Exercise brief = Once the line with "Task: Click the orange padlock icon" is found, repeat exactly that line and every one after it until the data below ends, including the last line.

(Beginning of Material to process)

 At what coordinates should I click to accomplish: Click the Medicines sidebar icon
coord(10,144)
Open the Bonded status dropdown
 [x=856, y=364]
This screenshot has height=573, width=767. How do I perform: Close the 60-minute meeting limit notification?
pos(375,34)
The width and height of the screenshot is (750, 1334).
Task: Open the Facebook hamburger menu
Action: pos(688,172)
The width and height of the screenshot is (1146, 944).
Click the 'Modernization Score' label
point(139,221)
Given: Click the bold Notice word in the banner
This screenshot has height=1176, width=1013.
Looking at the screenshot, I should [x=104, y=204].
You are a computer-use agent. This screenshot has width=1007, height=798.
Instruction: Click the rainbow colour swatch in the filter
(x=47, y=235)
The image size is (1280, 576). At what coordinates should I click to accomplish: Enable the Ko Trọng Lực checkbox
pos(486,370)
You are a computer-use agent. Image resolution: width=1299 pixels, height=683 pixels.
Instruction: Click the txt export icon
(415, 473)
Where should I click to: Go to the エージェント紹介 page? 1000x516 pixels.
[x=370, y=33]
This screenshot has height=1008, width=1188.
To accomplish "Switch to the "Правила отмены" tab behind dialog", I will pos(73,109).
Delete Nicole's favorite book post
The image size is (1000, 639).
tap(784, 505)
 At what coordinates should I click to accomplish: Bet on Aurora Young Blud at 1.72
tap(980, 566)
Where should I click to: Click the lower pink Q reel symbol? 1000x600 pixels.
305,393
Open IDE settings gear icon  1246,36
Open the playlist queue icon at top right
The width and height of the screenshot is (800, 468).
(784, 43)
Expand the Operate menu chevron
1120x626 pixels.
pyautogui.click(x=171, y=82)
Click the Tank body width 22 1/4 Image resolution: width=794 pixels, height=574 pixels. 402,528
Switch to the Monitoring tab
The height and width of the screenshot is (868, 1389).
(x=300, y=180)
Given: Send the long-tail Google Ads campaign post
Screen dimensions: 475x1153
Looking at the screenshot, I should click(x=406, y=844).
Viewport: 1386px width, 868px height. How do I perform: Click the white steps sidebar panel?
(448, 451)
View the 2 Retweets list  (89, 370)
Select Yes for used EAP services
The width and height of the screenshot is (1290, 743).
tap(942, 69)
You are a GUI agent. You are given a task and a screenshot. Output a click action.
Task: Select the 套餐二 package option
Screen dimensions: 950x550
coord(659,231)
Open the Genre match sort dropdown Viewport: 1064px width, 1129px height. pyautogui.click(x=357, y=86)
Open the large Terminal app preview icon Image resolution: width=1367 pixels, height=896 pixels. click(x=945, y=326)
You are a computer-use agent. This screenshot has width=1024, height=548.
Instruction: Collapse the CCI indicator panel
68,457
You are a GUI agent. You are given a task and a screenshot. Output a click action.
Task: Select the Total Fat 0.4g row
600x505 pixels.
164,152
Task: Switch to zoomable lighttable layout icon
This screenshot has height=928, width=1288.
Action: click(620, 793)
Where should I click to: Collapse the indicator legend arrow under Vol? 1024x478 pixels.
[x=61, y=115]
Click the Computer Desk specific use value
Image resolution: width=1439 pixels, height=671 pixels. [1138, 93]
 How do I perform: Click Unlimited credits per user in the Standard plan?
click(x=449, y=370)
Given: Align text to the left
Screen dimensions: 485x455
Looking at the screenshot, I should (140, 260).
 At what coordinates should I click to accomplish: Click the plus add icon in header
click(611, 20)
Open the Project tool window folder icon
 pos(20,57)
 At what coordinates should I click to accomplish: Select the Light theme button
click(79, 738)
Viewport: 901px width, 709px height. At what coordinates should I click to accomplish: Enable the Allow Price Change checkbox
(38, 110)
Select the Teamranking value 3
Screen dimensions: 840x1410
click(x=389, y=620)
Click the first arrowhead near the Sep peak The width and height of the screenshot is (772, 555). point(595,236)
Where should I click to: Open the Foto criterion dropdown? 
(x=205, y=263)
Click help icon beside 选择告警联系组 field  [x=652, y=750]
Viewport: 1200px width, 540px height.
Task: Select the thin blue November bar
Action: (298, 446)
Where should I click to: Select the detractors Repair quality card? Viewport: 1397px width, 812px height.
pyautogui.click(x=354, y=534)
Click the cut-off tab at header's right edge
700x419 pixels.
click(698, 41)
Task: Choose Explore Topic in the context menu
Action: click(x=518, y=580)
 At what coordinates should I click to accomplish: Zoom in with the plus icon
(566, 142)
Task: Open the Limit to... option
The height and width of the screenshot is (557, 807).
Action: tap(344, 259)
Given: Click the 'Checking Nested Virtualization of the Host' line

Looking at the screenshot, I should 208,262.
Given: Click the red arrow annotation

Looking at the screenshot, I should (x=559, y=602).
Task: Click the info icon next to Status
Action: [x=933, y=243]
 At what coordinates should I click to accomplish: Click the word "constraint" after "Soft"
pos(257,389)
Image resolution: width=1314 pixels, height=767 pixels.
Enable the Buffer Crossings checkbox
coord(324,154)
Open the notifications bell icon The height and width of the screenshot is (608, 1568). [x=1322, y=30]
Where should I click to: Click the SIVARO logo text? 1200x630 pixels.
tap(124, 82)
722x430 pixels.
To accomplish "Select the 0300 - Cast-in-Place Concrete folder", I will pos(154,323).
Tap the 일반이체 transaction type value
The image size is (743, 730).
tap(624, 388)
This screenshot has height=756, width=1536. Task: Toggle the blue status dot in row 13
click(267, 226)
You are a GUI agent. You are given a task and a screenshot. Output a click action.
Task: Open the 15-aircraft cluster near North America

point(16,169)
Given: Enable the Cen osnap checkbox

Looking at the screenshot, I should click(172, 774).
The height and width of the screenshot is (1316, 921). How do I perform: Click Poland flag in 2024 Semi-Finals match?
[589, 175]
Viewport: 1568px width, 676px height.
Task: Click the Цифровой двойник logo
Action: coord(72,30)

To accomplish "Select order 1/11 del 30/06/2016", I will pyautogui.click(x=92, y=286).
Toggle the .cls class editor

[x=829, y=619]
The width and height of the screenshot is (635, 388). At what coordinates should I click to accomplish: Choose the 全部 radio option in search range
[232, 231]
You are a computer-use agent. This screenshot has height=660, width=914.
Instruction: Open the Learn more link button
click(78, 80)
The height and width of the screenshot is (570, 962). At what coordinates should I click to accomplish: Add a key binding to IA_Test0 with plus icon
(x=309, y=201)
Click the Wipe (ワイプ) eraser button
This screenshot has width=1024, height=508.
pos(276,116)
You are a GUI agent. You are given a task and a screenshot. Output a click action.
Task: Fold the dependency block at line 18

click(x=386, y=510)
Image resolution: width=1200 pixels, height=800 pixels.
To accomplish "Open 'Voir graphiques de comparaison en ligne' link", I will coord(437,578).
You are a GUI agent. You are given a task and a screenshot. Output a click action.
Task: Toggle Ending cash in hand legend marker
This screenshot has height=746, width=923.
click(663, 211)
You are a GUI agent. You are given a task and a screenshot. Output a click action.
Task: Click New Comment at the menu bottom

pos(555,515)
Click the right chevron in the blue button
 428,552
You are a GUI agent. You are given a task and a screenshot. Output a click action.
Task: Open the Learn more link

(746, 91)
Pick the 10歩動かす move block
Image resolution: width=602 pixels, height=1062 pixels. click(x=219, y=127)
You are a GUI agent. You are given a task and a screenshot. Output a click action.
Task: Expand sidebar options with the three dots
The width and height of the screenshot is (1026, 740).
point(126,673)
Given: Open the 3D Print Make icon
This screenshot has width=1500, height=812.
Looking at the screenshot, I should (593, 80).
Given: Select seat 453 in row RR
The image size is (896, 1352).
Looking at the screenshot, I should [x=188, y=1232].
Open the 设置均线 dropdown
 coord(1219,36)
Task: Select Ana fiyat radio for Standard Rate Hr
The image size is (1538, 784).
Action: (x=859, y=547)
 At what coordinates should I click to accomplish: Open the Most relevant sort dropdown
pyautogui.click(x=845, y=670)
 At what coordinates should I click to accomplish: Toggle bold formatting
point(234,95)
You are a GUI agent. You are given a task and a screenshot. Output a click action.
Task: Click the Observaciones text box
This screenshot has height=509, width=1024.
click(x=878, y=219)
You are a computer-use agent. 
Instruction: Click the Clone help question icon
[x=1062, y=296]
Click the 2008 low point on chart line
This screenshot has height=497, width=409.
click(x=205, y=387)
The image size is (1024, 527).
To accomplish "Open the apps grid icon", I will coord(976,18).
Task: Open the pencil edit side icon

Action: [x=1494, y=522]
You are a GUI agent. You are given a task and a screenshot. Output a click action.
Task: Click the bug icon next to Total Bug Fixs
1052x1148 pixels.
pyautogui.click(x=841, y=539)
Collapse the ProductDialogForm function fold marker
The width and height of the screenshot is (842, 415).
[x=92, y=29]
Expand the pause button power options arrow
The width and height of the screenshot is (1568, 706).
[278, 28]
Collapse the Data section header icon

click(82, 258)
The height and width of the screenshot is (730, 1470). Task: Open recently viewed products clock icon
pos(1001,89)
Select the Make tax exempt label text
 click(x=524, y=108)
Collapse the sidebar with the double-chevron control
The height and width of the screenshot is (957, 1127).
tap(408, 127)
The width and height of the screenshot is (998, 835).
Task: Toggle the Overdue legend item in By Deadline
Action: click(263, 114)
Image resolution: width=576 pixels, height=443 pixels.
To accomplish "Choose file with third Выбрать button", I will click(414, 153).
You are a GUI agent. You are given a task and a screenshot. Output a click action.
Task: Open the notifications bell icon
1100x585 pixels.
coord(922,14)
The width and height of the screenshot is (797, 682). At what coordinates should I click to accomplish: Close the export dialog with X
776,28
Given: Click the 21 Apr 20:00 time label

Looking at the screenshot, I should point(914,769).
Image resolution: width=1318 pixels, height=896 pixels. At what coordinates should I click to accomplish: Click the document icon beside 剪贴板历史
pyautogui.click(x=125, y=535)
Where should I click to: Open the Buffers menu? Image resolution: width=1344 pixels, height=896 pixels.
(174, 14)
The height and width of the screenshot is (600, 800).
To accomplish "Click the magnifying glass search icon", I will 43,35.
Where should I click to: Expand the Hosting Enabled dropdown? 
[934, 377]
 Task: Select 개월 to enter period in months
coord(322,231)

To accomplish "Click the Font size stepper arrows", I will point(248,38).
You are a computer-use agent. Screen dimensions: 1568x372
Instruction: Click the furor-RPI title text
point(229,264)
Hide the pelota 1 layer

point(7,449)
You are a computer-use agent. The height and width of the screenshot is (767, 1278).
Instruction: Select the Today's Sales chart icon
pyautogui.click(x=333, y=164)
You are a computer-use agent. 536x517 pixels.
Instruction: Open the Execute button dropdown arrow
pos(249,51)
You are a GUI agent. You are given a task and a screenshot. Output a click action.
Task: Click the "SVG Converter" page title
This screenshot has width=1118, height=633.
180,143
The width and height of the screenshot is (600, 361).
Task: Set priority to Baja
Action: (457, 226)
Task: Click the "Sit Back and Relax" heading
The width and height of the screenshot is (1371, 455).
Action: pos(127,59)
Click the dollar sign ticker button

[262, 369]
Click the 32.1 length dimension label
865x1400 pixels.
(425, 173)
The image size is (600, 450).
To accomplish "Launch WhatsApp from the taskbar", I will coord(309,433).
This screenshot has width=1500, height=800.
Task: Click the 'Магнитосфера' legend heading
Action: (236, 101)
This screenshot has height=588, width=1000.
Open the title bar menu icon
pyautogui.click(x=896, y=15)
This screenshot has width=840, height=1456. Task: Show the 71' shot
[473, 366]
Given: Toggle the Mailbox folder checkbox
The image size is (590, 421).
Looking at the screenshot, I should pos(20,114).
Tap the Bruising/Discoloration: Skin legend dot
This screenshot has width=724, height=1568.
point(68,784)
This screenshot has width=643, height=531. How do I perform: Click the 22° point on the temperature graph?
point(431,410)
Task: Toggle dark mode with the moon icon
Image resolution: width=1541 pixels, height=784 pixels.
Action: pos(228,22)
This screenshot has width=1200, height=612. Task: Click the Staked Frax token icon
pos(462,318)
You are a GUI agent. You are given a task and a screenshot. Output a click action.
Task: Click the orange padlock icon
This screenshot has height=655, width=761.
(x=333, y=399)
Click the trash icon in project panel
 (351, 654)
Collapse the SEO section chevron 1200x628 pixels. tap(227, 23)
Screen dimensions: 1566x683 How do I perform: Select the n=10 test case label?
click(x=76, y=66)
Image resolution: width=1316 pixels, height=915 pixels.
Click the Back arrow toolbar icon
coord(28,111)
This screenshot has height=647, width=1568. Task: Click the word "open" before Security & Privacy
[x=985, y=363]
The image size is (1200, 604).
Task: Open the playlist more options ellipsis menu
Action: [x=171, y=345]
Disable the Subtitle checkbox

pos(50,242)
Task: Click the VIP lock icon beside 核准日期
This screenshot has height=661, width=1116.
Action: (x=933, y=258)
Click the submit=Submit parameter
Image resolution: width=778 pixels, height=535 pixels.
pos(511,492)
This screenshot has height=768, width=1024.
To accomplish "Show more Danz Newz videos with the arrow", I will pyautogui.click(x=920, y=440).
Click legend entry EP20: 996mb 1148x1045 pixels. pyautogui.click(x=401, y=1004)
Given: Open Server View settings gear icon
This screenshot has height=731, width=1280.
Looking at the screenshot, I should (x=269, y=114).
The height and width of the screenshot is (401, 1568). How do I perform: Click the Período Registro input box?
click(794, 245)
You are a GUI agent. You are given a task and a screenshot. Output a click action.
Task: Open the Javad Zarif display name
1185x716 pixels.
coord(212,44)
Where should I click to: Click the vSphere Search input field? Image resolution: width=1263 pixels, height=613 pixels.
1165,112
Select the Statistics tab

(End of Material to process)

Solution =
Task: Click the orange padlock icon
This screenshot has height=655, width=761.
(x=333, y=399)
Click the trash icon in project panel
 (351, 654)
Collapse the SEO section chevron 1200x628 pixels. tap(227, 23)
Screen dimensions: 1566x683 How do I perform: Select the n=10 test case label?
click(x=76, y=66)
Image resolution: width=1316 pixels, height=915 pixels.
Click the Back arrow toolbar icon
coord(28,111)
This screenshot has height=647, width=1568. Task: Click the word "open" before Security & Privacy
[x=985, y=363]
The image size is (1200, 604).
Task: Open the playlist more options ellipsis menu
Action: [x=171, y=345]
Disable the Subtitle checkbox

pos(50,242)
Task: Click the VIP lock icon beside 核准日期
This screenshot has height=661, width=1116.
Action: (x=933, y=258)
Click the submit=Submit parameter
Image resolution: width=778 pixels, height=535 pixels.
pos(511,492)
This screenshot has height=768, width=1024.
To accomplish "Show more Danz Newz videos with the arrow", I will pyautogui.click(x=920, y=440).
Click legend entry EP20: 996mb 1148x1045 pixels. pyautogui.click(x=401, y=1004)
Given: Open Server View settings gear icon
This screenshot has height=731, width=1280.
Looking at the screenshot, I should (x=269, y=114).
The height and width of the screenshot is (401, 1568). How do I perform: Click the Período Registro input box?
click(794, 245)
You are a GUI agent. You are given a task and a screenshot. Output a click action.
Task: Open the Javad Zarif display name
1185x716 pixels.
coord(212,44)
Where should I click to: Click the vSphere Search input field? Image resolution: width=1263 pixels, height=613 pixels.
1165,112
Select the Statistics tab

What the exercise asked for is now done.